TEXTAUSSCHNITT
____________________
Der Politiker János Ludvigh (1812-1870)

Wenn Mór Jókai in der von ihm von 1867 bis 1879 herausgegebenen und sonntags erscheinenden Wochenzeitung IGAZMONDÓ am 17. Juli 1870 einen Nachruf schreibt, dann muss es sich um eine bedeutsame Person handeln. Der Nachruf betraf János Ludvigh, geboren in Zipser Bela/Spisská Belá, der als Politiker, Jurist und Publizist bekannt wurde.
____________________
AUFGABE
Beantworte die folgenden Fragen zum Textausschnitt über János Ludvigh.
1. In welchem Zeitraum gab Mór Jókai die Wochenzeitung IGAZMONDÓ heraus?
2. An welchem Datum schrieb Jókai dort den Nachruf?
3. Wo wurde János Ludvigh geboren?
____________________
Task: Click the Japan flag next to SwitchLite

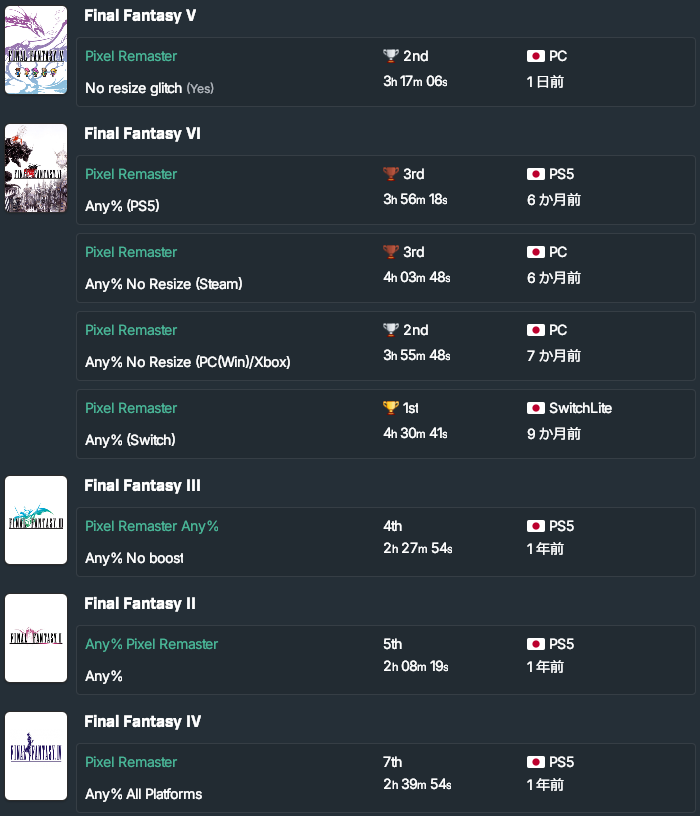Action: click(536, 408)
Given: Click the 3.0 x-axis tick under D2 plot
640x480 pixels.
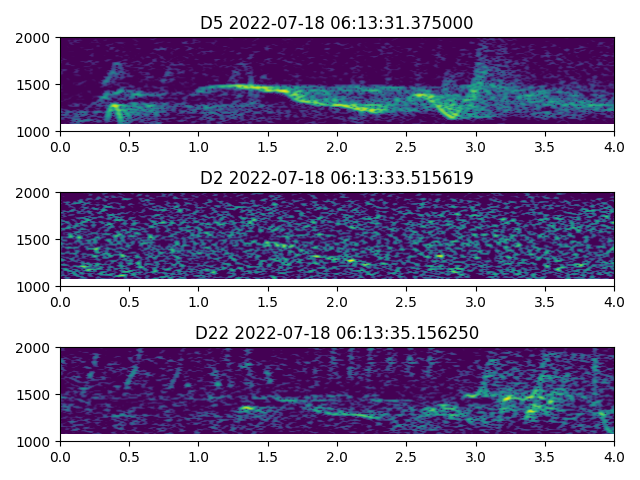Looking at the screenshot, I should 476,301.
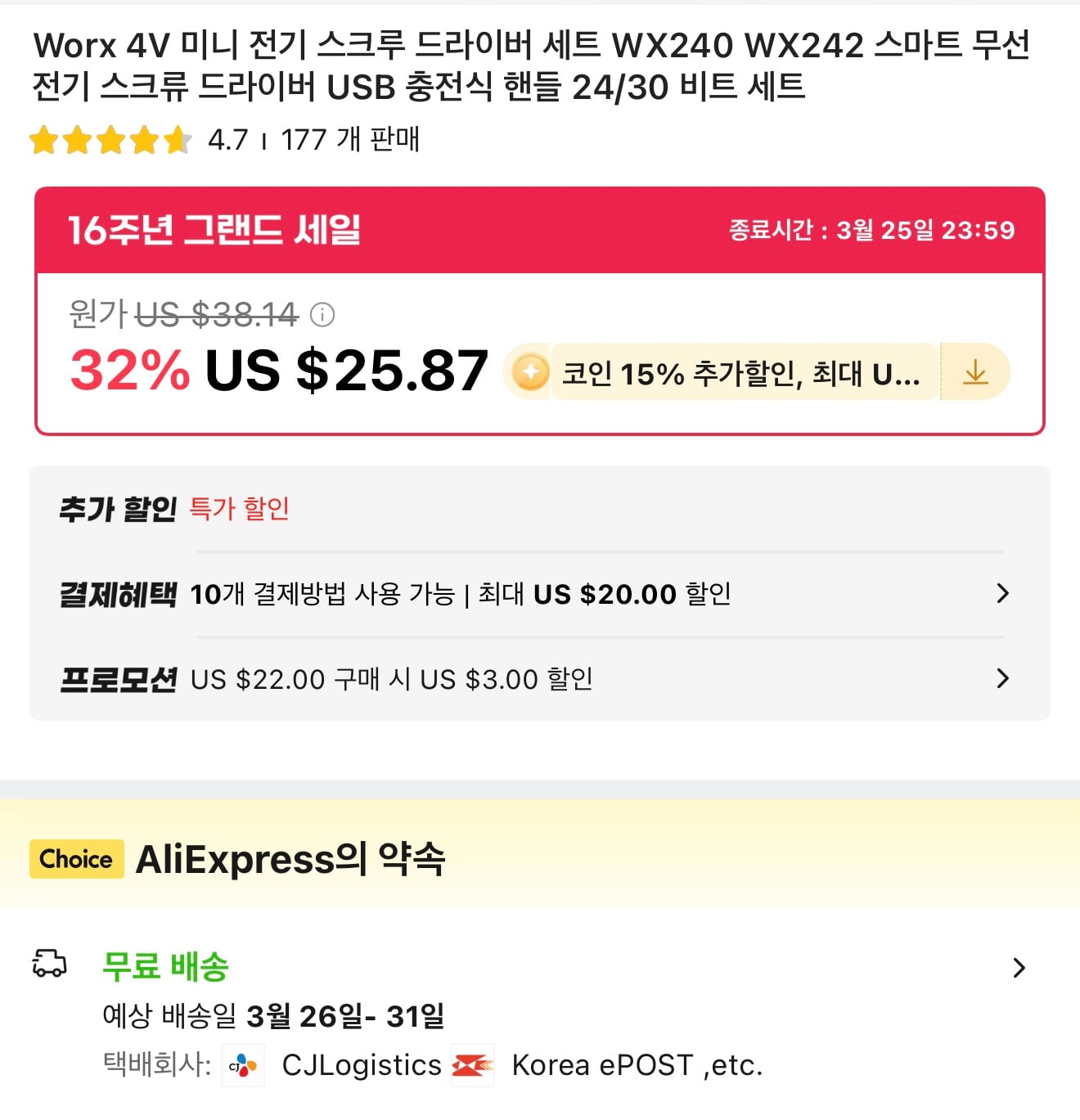Click the Worx 4V product title

pos(530,65)
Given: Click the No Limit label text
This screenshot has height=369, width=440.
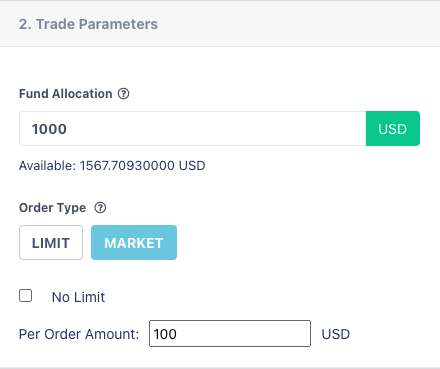Looking at the screenshot, I should (x=78, y=297).
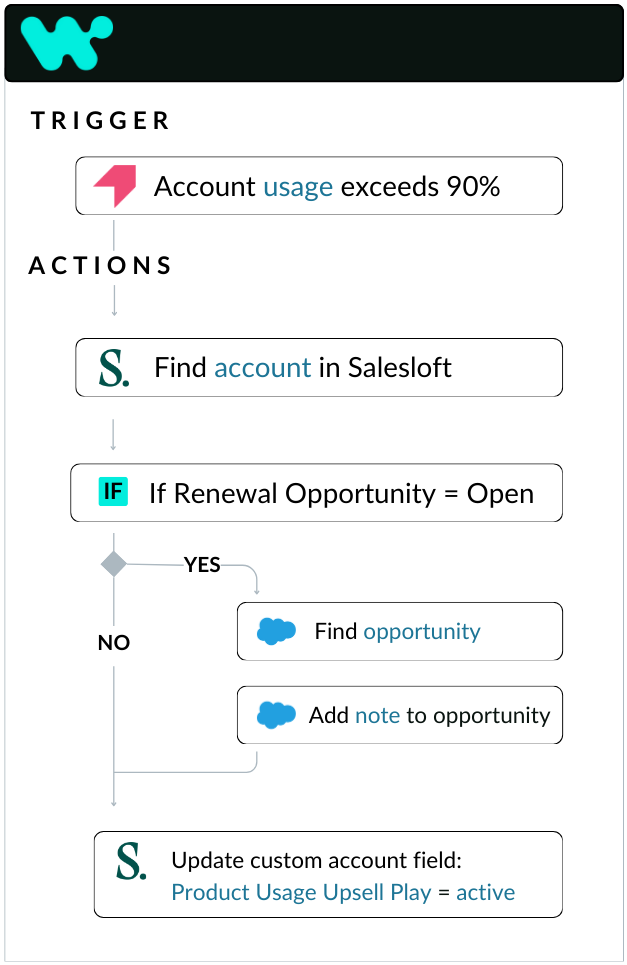Click the teal IF condition icon
The width and height of the screenshot is (627, 965).
click(114, 492)
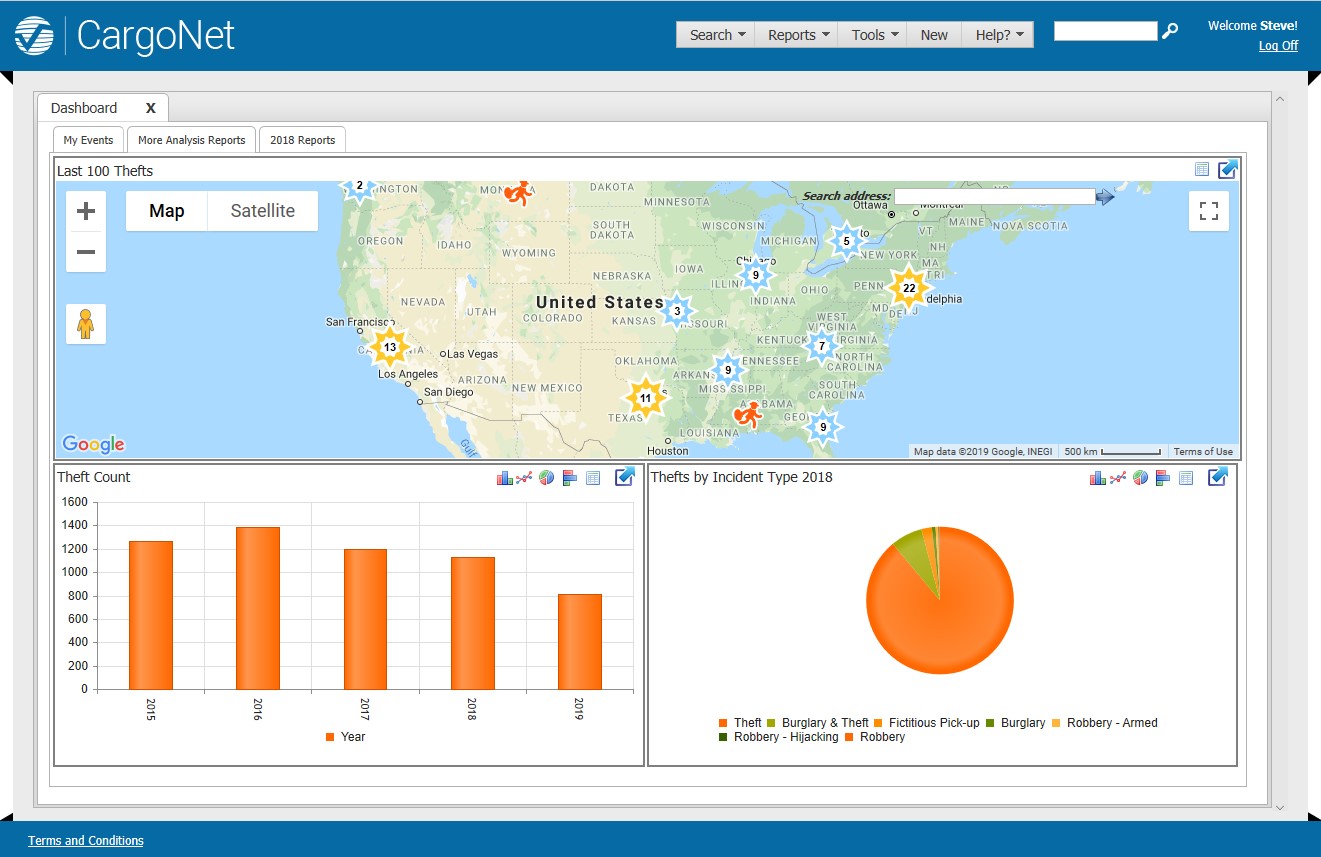The image size is (1321, 857).
Task: Drop the Street View pegman icon
Action: tap(85, 324)
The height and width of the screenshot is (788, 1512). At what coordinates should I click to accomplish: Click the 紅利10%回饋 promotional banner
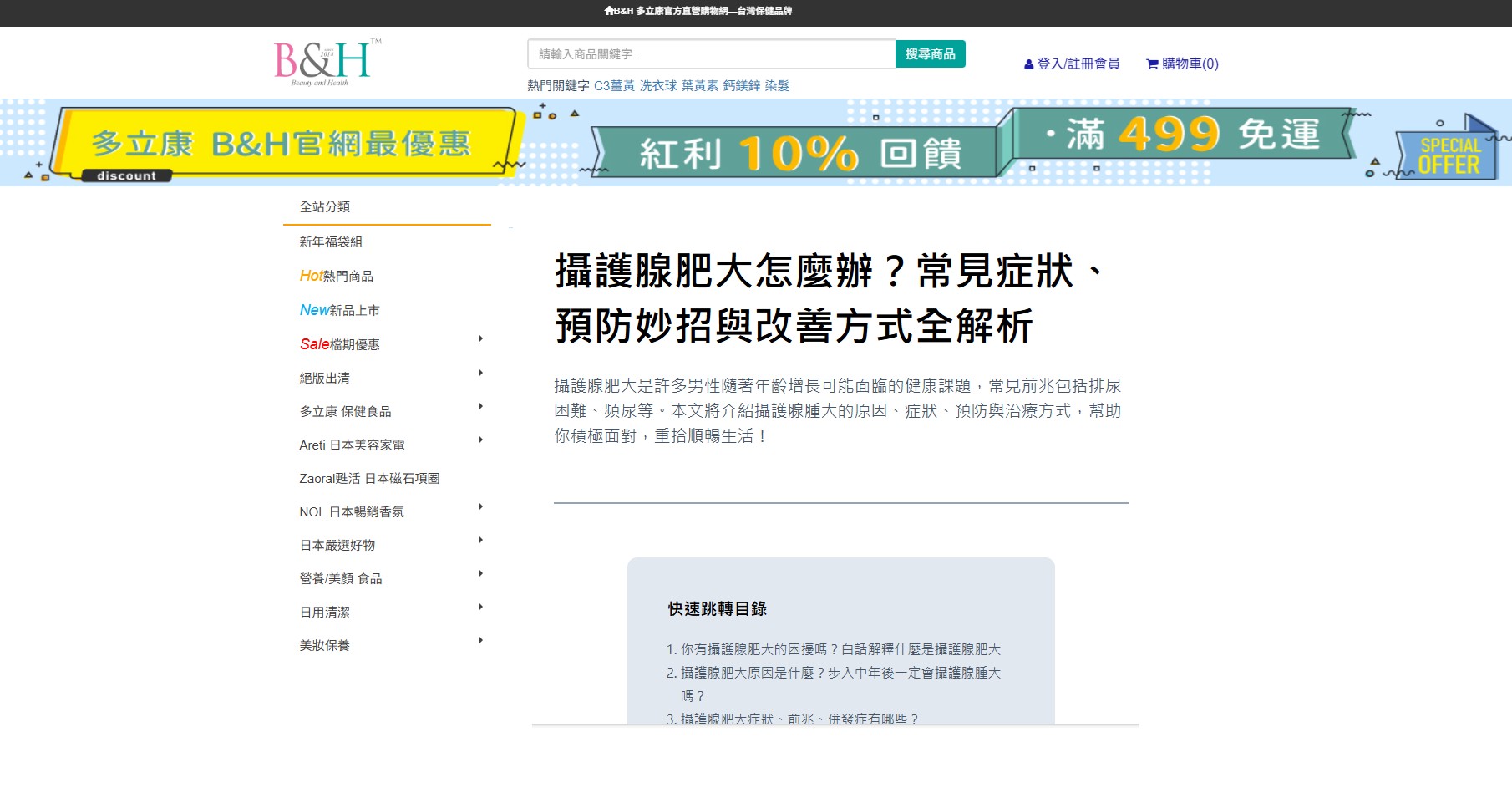802,152
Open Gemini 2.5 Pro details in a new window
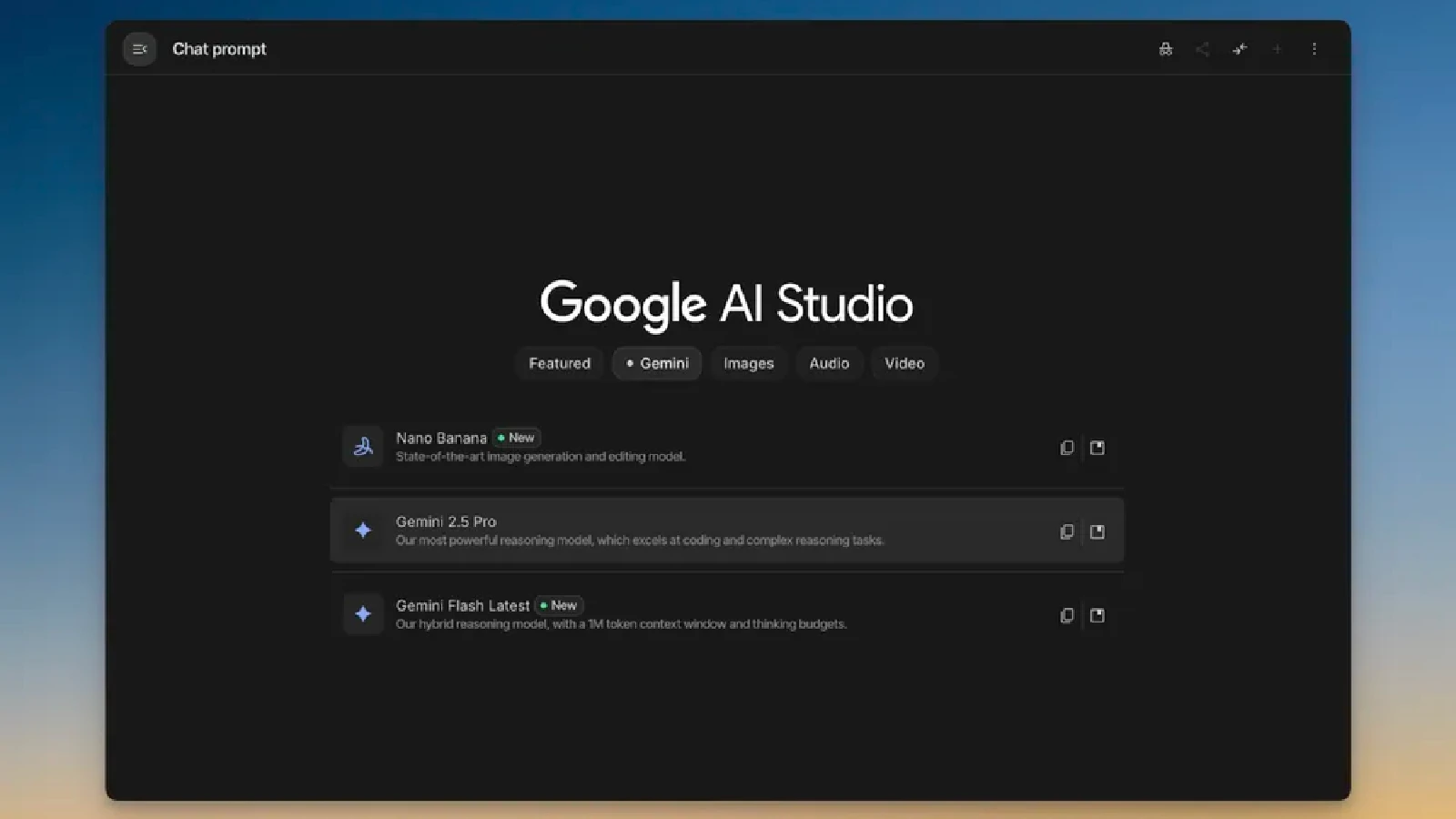 1097,531
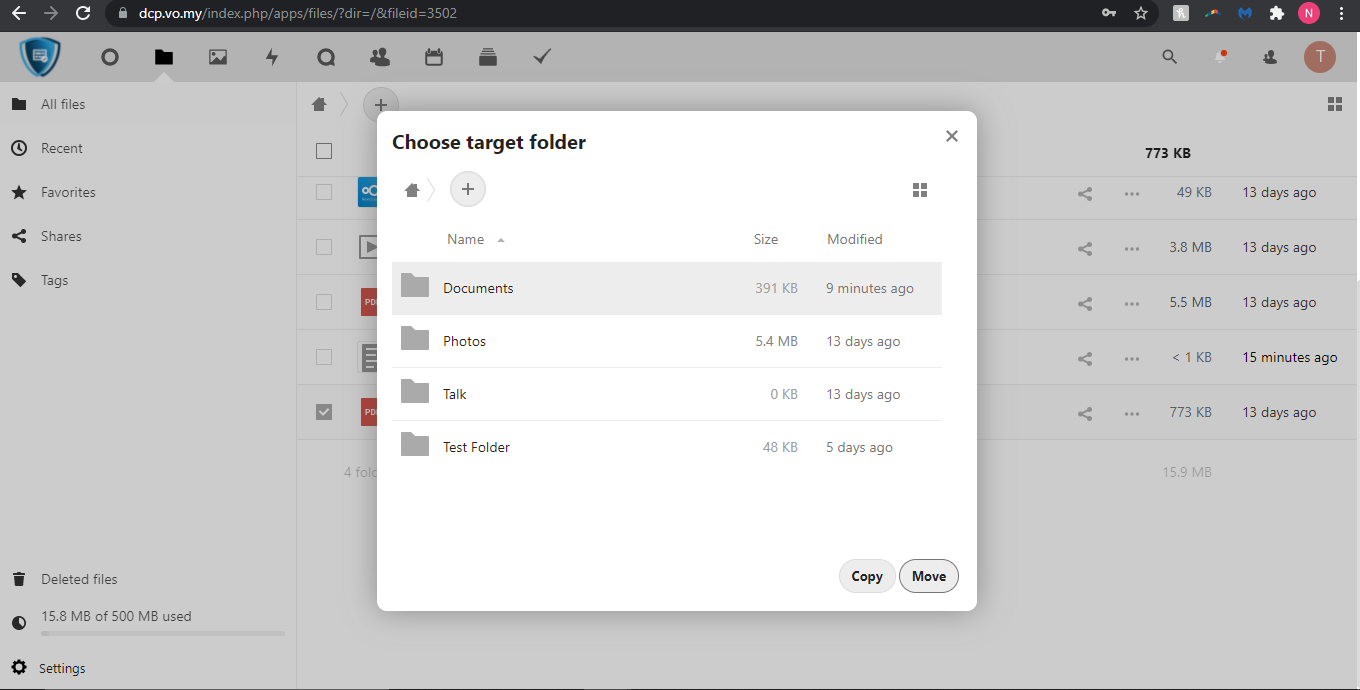The image size is (1360, 690).
Task: Open the Calendar icon in top bar
Action: pos(434,57)
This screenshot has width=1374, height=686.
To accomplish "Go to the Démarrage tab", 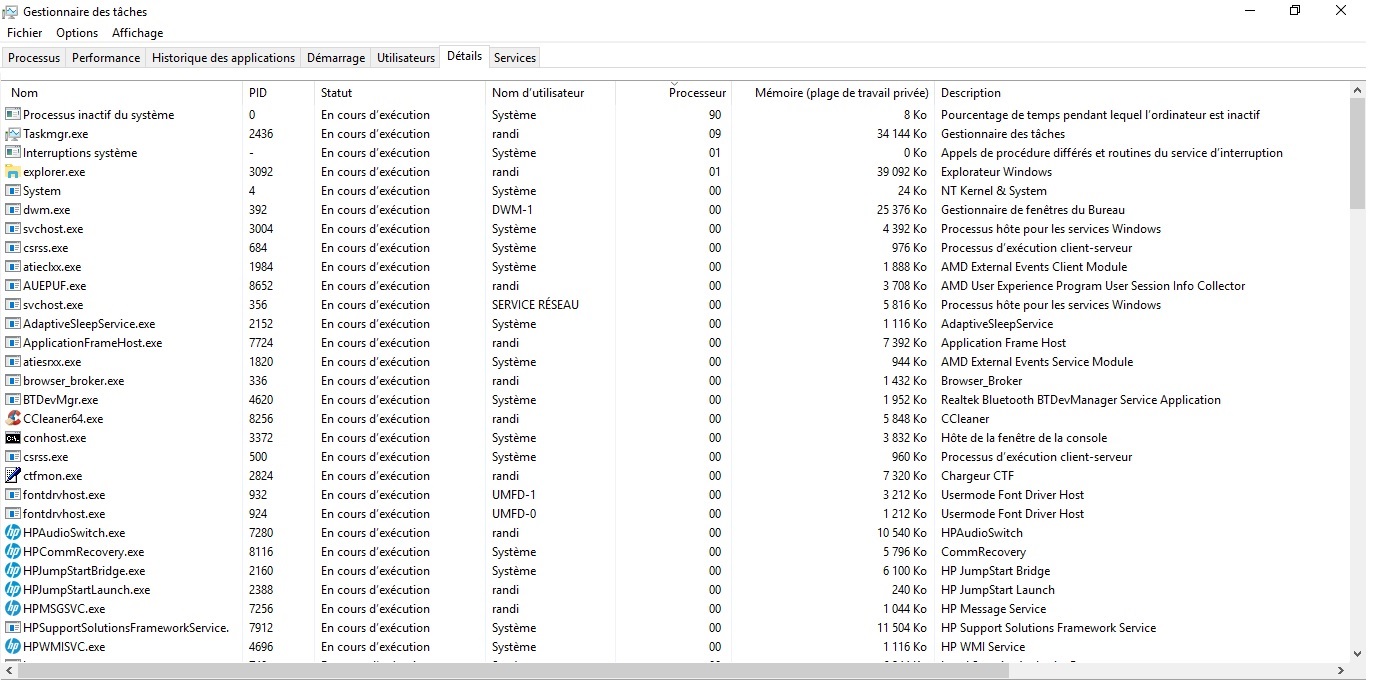I will click(336, 58).
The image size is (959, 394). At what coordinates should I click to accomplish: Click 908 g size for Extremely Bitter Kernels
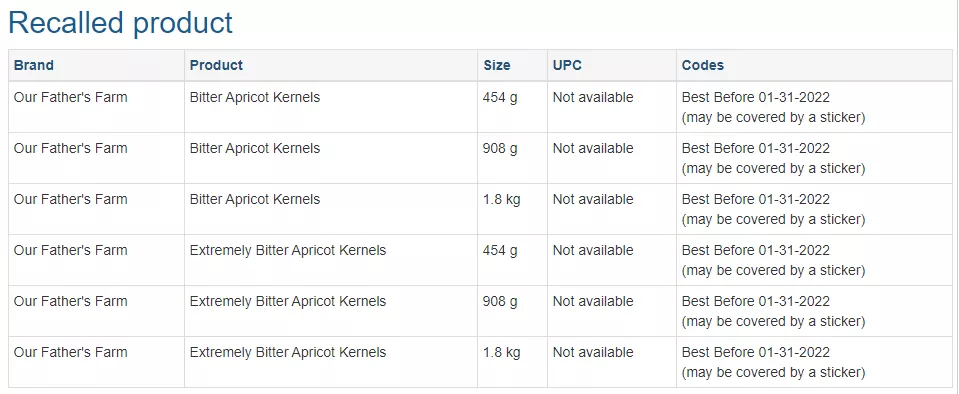point(500,301)
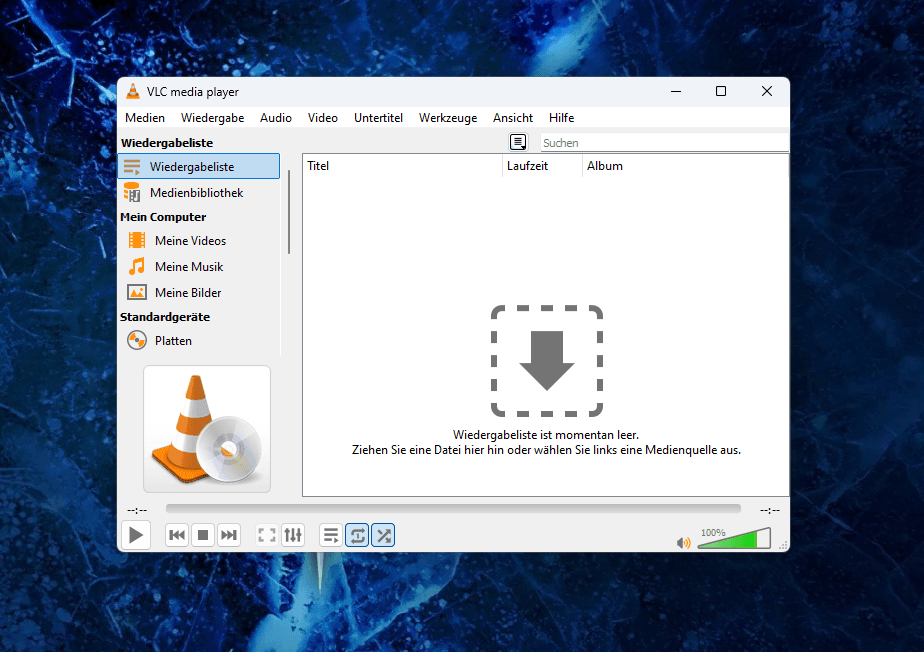Viewport: 924px width, 652px height.
Task: Open the Ansicht menu
Action: click(x=512, y=117)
____________________
ERGEBNIS
1. Von 1867 bis 1879.
2. Am 17. Juli 1870.
3. In Zipser Bela/Spisská Belá.